Combined effects of atorvastatin and metformin on glucose-induced variations of inflammatory process in patients with diabetes mellitus

Abstract

Background

Statin treatment improves survival in patients with atherosclerosis, but their effect on the glucose-induced variations of inflammatory markers, is unknown. We examined the effect of combined therapy with atorvastatin and metformin on glucose-induced variations of inflammatory molecules in patients with newly diagnosed diabetes mellitus type 2 (DM).

Methods

Thirty five subjects with newly diagnosed DM were randomized to receive metformin 850 mg/d (M, n = 17) or metformin 850 mg/d + atorvastatin 10 mg (n = 18). All subjects underwent glucose loading (75 g oral glucose) at baseline and after 12 weeks of treatment. Blood samples were obtained at baseline and 3 h post-loading, while serum tumor necrosis factor alpha (TNF-α) levels were determined at baseline and at 3 h.

Results

Serum TNF-α remained unchanged in metformin at baseline (1.36 ± 0.18 to 1.47 ± 0.21 pg/ml p = NS) and after treatment (1.44 ± 0.71 to 1.31 ± 0.17 pg/ml, p = NS), while it was reduced in metformin + atorvastatin (2.3 ± 0.3 to 2.0 ± 0.4 pg/ml, p = NS at baseline and 1.80 ± 0.2 to 1.65 ± 0.2 pg/ml, p = 0.03 after treatment).

Conclusions

Interestingly, the combination of metformin and atorvastatin partly prevents the glucose-loading induced elevation of glucose levels (at 1 h), suggesting a better response to glucose intake than monotherapy with metformin. In addition, combined treatment with atorvastatin and metformin reduces the post-glucose loading levels of TNF-α compared to metformin monotherapy.

Introduction

Inflammation is considered to be a key feature in the process of atherogenesis in patients with diabetes mellitus (DM) type 2 [1]. Studies have shown that increased levels of several markers of inflammation like tumor necrosis factor alpha (TNF-α) are highly produced in patients with diabetes mellitus and these levels generally correlate with markers of glycemic control, such as glycosylated hemoglobin A1c (HbA1c) [1], [2], [3]. Such inflammatory markers have been found to be elevated in states of insulin resistance, while playing important role in predicting cardiovascular risk [4], [5].
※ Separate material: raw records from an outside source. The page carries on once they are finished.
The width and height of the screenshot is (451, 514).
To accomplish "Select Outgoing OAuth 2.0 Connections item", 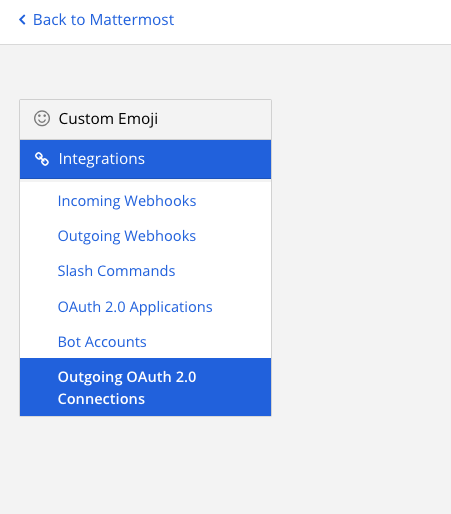I will 145,387.
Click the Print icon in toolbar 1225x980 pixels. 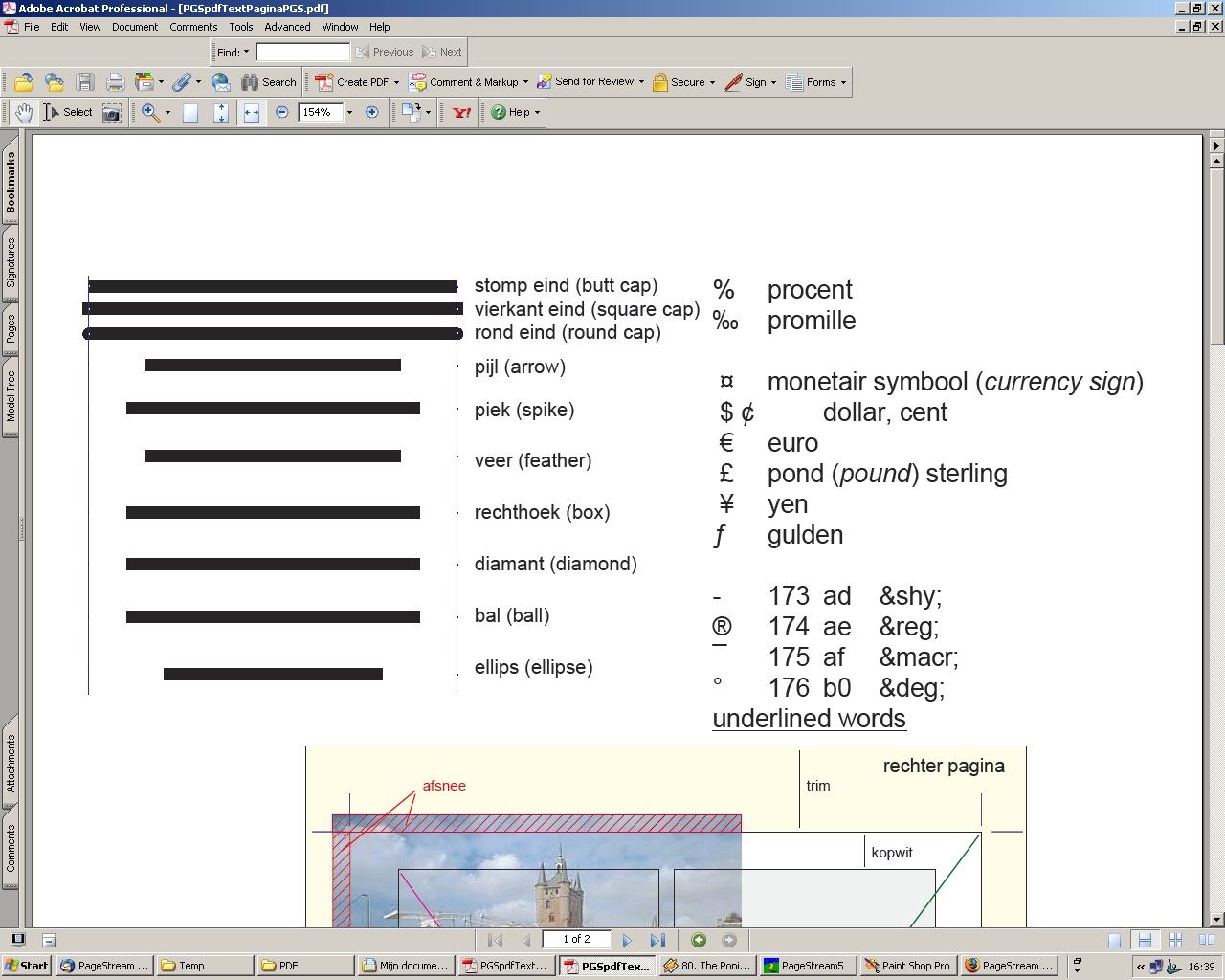(116, 83)
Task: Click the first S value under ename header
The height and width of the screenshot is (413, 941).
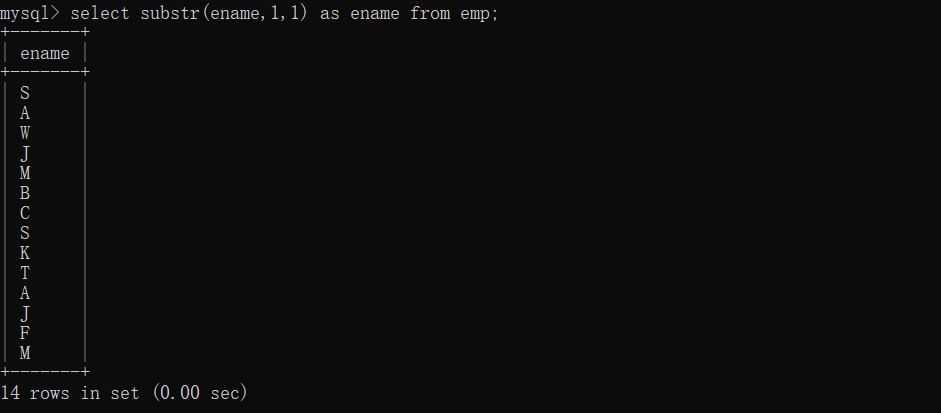Action: [25, 93]
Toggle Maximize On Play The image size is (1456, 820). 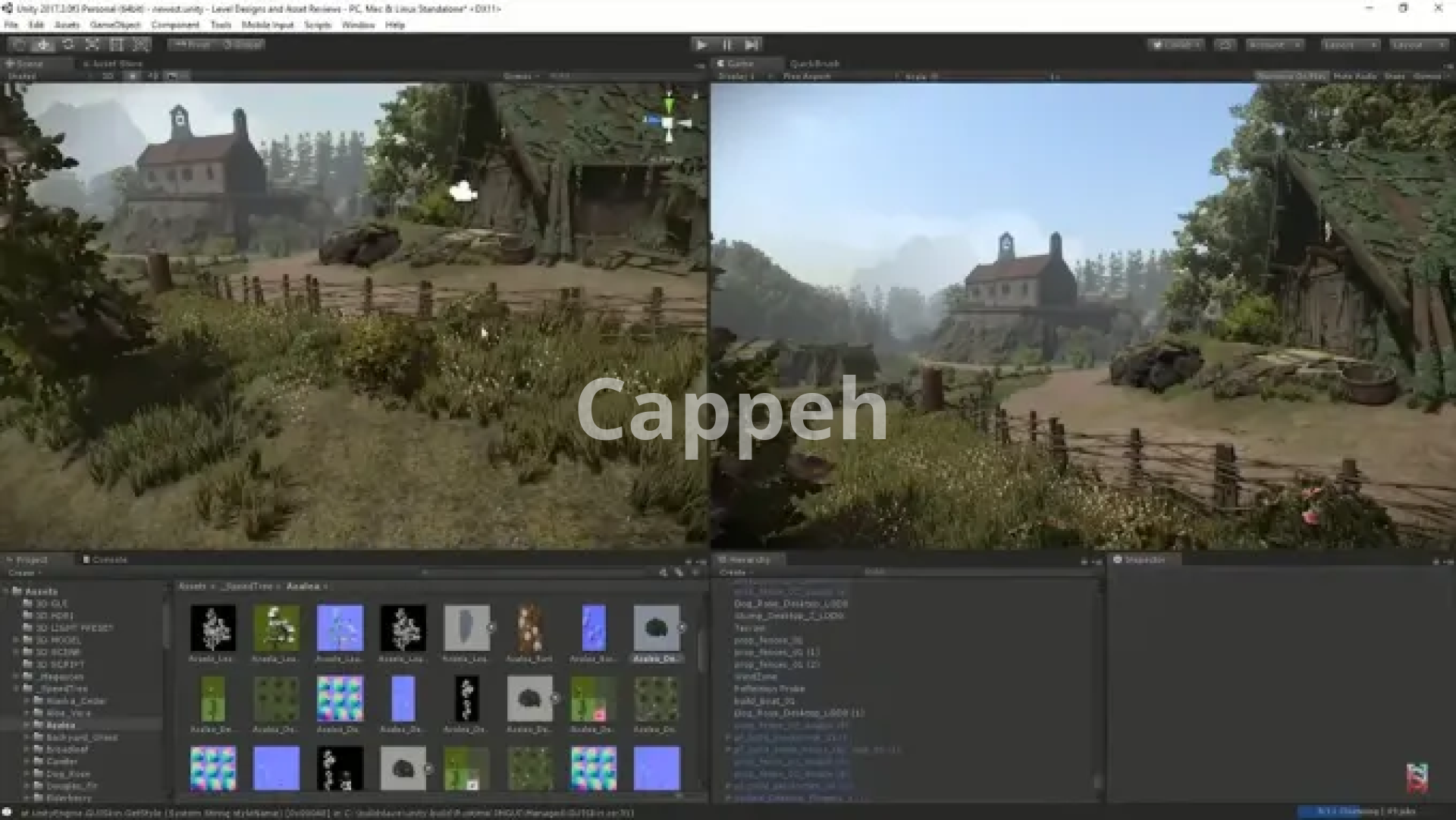point(1291,76)
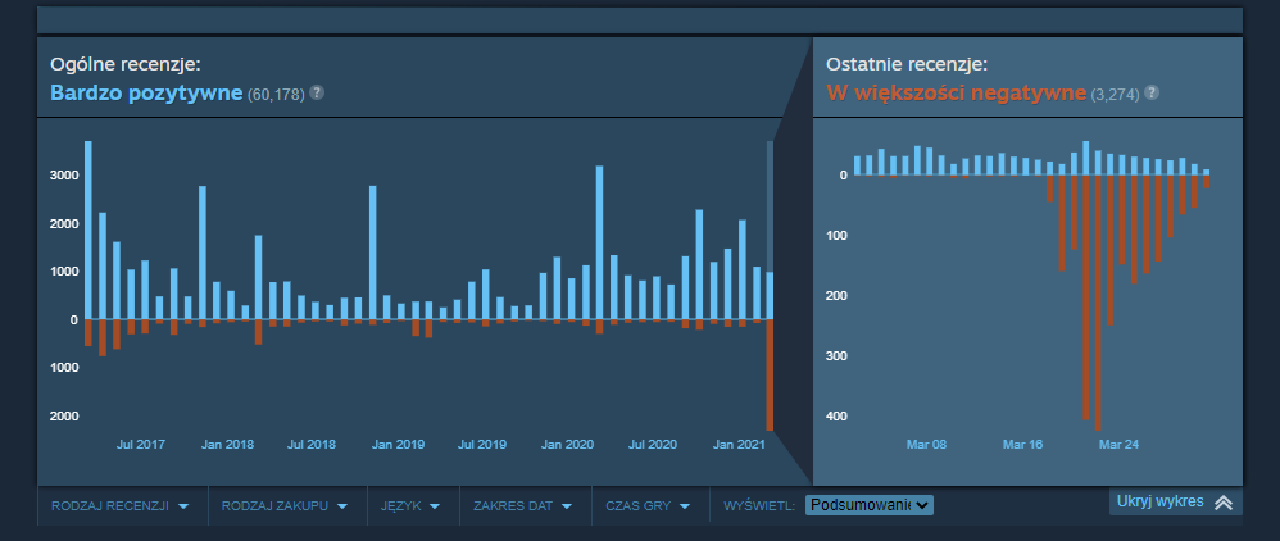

Diabetes mellitus is strongly associated with coronary artery disease (CAD), especially with the progression of atherosclerosis and several mechanisms have been proposed to be responsible for the unfavorable effects of diabetes on coronaries as well as peripheral arteries [6], [7], [8]. In states of diabetes, the risk of developing coronary and peripheral arterial disease increases up to 4-fold [9]. Statins have been found to be beneficial in treating diabetics [10]. In addition, recent studies have shown that statin treatment is also beneficial in managing patients with DM, not only through their hypolipidemic effects, but also through a number of pleiotropic effects, which are able to control the multifactorial atherosclerosis observed in DM [11]. Moreover, large clinical trials have demonstrated that statin treatment improves survival in patients with atherosclerosis and reduces the risk of cardiovascular disease in diabetes [12], [13]. However, whether statin treatment is beneficial in glucose metabolism and in the glucose-induced variations of inflammatory process in diabetes is still unknown and remains to be seen.

In the present study we examined the effect of atorvastatin when administered on top of conventional anti-diabetic treatment with metformin, on the glucose-induced variations of inflammatory process in patients with newly diagnosed diabetes mellitus type 2. We also compared the effect of this combination therapy on inflammatory process with that of monotherapy with metformin.